I dared not admit it in public, but the truth is, I did not admire Helen Keller when I was young. Admiring her was so fashionable, so done! I prided myself on being an original thinker, a critical analyst. There was much about the legend of Helen Keller that bothered me.
Her writing bothered me. I read some of her books and judged them to be untruthfully sappy. Her comparability bothered me. I looked upon the real deafblind citizens of Edmonton and felt the pain they must have felt when they were expected to measure up to her standards. Her wealth bothered me. I saw how impoverished other deafblind people were, lacking the financial resources of Helen’s wealthy father. Her teacher bothered me. I saw how isolated most deafblind people were, lacking a lifelong devoted teacher like the ever-faithful Anne Sullivan.
It is not too surprising that I felt something akin to joy when I began to discover evidence that Helen might not have been perfect. I heard Helen’s voice on the radio. It sounded horrible, almost not human! “Aha!” I said to myself, “You weren’t perfect!” I read that attending a dinner party with Helen was an experience in frustration. Helen, unaware of table conversation, would constantly interrupt. “Aha!” I said to myself. “More proof that you weren’t perfect!”
So now that I’ve finally come clean, confessed all this in public, it humbles me to also admit that somewhere along the lifeline, I joined that throng of billions who consider Helen Keller a personal hero. I know she wasn’t perfect, yet I look to her for inspiration. I think she would have been a great supporter of hope studies. Her comments on pessimism are actually unarticulated comments about optimism. She lived a philosophy of hope.
Helen Keller was not born a hero. She had potential and she became one, took her place as a hero—a celebrity—a well known person with power and influence. She possessed superior intelligence and didn’t waste it. She had wealth and she used it. She spent years in the company of an uncharacteristically faithful teacher and she put those years to very good use. As a deafblind person, she was a curiosity, a creature who could interest the public. She is my hero because she put all of this together and did extraordinary things. She attended dinner parties with powerful citizens. She wrote books. She addressed large crowds. She used these opportunities to work for charities and speak out on important issues. She was, in fact, a radical social activist.
When I was young, I thought I was alone in my rebellion against the lily-white saintly image of Helen Keller. In fact, I was not alone. I would later discover that many other people with disabilities were travelling my cynical path.
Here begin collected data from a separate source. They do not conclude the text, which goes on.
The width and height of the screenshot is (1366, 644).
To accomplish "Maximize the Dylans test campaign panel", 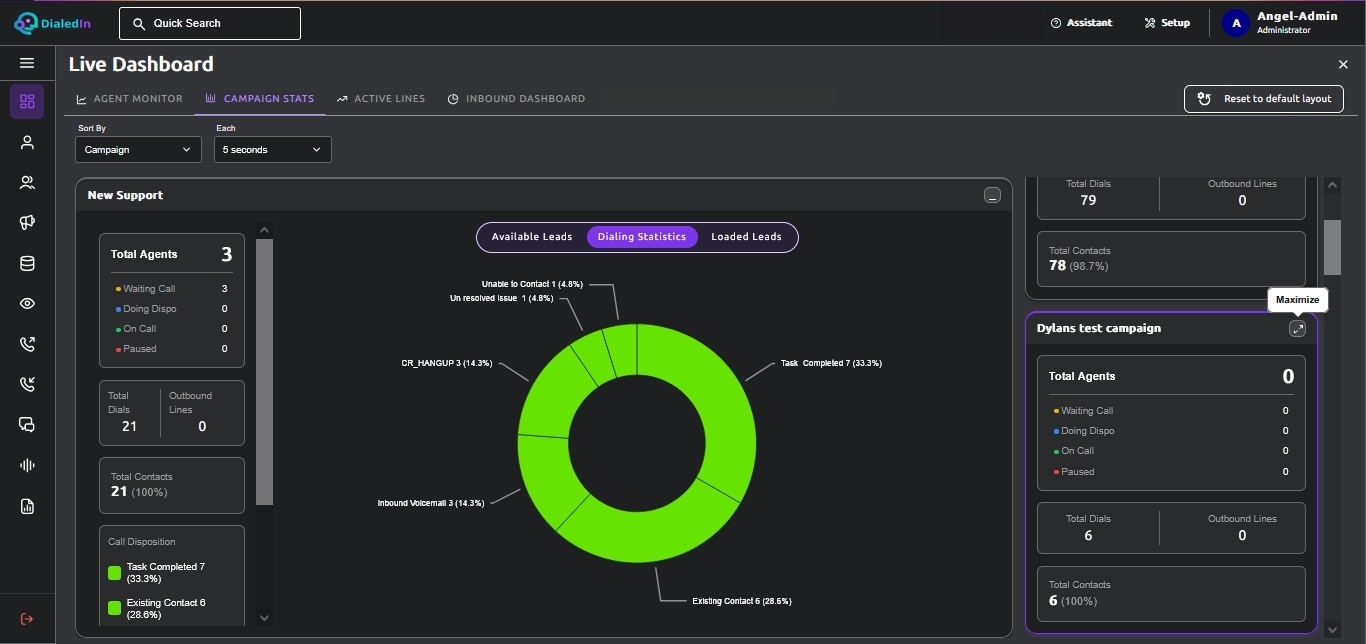I will 1297,329.

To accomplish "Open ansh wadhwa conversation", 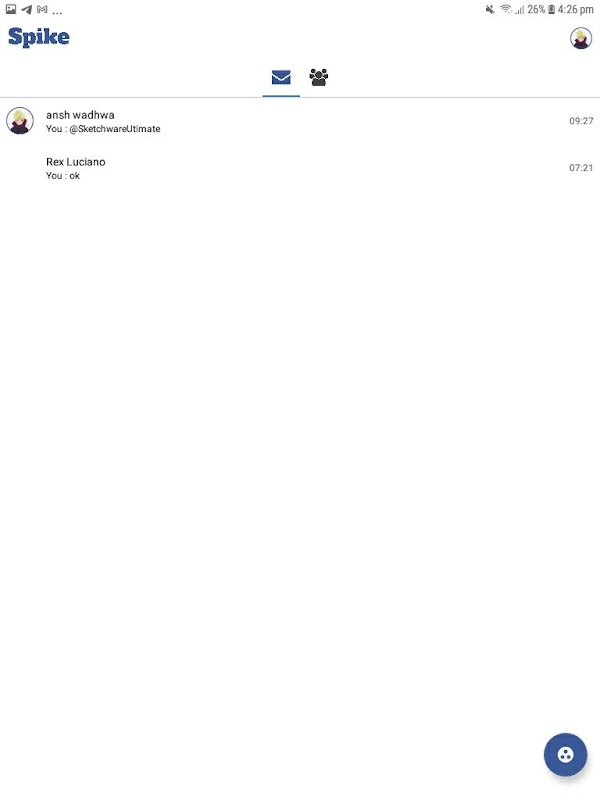I will (x=300, y=121).
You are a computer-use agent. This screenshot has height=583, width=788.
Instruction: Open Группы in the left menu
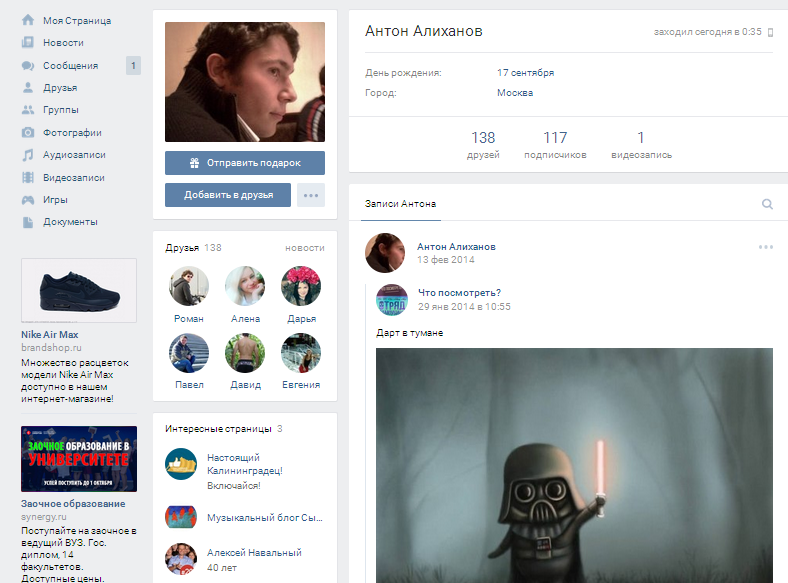coord(60,110)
Yet I have never met a person who could successfully present evidence to show that Helen was an ordinary, run-of-the-mill person. Nor have I encountered evidence that she was anything but an eternal optimist.
As such, she remains, in my estimation, a personal authority on the power of optimism, coupled with opportunity. If it is true, as she wrote, that pessimists don’t discover the secrets of the stars, or sail to uncharted lands, or open dorrs to the human spirit, might it be partly because they don’t have opportunities, and partly because they don’t do much with the opportunities they have?